** Data supplied follows **

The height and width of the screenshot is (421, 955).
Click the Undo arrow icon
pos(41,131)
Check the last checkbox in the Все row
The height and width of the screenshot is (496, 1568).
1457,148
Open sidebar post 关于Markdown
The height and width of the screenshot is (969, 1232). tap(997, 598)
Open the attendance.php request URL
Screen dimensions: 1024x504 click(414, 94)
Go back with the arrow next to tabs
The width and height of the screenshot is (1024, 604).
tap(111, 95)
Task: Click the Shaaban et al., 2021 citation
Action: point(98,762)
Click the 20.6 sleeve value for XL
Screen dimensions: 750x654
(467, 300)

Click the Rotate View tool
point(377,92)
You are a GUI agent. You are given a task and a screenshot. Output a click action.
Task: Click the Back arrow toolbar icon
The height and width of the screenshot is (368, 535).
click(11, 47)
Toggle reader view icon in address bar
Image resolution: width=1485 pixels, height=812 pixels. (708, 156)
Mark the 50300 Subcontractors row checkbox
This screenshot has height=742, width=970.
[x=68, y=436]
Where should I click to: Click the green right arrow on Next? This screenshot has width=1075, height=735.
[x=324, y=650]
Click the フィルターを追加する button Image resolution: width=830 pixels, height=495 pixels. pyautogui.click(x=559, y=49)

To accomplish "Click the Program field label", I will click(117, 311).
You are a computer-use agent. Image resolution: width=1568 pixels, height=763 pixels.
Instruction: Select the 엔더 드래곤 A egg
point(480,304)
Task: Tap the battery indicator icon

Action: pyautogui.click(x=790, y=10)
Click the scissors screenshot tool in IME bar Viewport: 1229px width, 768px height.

** End of Data supplied **

Looking through the data above, copy out each line in which the string "agent" occurs.

* [Response to this task]:
You are a GUI agent. You are given a task and a screenshot. Output a click action.
You are a computer-use agent. Image resolution: width=1568 pixels, height=763 pixels.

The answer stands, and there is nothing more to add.